Lab - Regular Expressions

The directory for this lab is ~kschmidt/public_html/CS265/Labs/Regexp


For this lab you will supply regular expressions that return the requested matches. You may test your answers out on the input file bright_side_of_life .

I would recommend egrep (grep -e). Utilities implement REs slightly differently. In some, special (meta-) characters that we've discussed have their special behavior, and must be escaped for the literal. In others (like grep and vim), some of the meta-characters, by default, are literal, and must be escaped to invoke their special meanings.

So, for example, if I want to print all lines that contain the string kurt in the file bright_side_of_life, it would look like this:

$ egrep 'kurt' bright_side_of_life

You could use AWK to do this:

$ awk '/kurt/' bright_side_of_life

Or in sed:

$ sed -n '/kurt/p' bright_side_of_life

Whichever why you go, please use the same for all questions in the lab, and specify above question 1, quite clearly, which you used . Otherwise, it'll be assumed you used grep.

Note that egrep is just grep -E, using extended regular expressions.


For each of the following questions, provide a regular expression that returns the requested matches.

Q 1: match all lines that contain the string the

Q 2: match all lines that contain the word the (not as a substring of a larger word)

Hint: AWK (and grep and vi) all use \< and \> as word anchors (beginning and end, respectively); AWK doesn't understand the \b that vi does.
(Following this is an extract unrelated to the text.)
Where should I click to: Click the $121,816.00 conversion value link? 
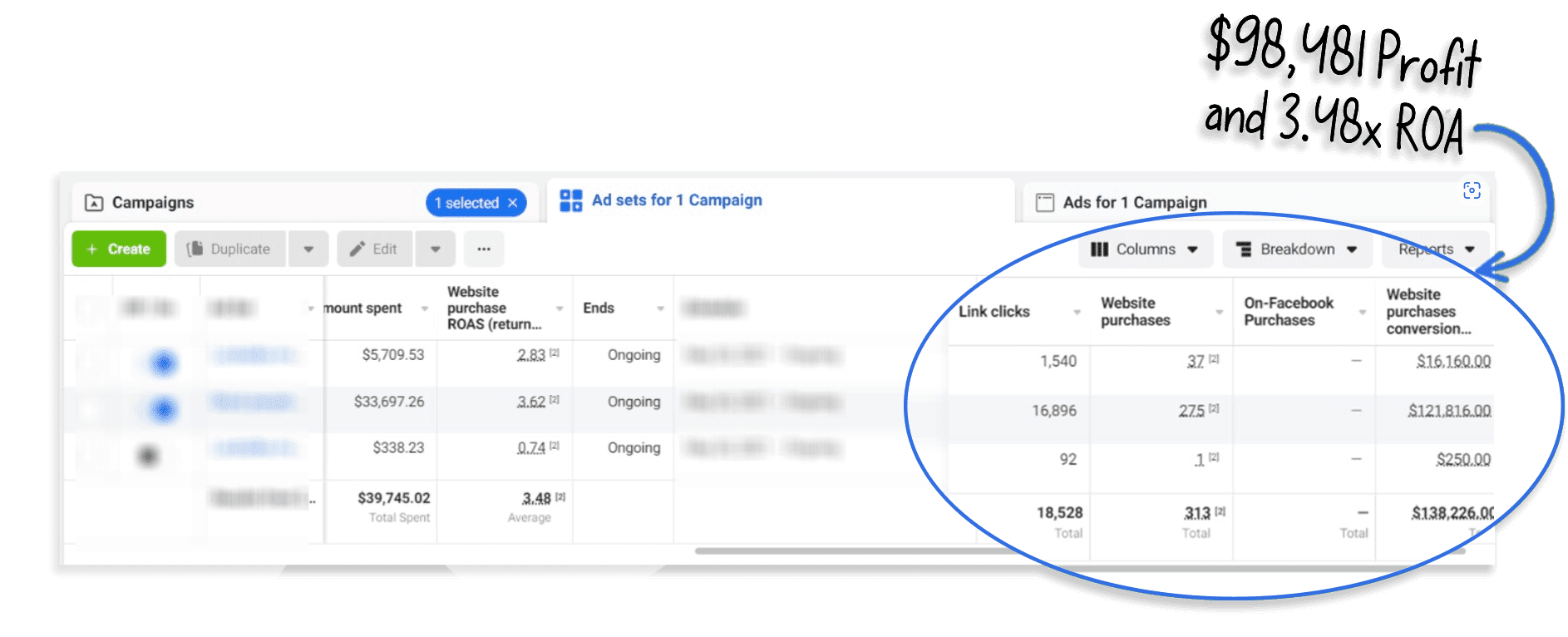1448,411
Q 3: match all lines that contain the word Just

Q 4: match all lines that contain Just or just

Q 5: match all lines that start w/the word Just or just

Q 6: match all lines that contain the word bad or mad

Q 7: match all lines that contain the word death or breath

Q 8: match all lines that end with you. Trailing puncuation is acceptable (so, possibly followed by a period or a comma)

Q 9: match lines that have leading whitespace?

Q 10: match blank lines?

Q 11: How many are there?

[what'd he say?]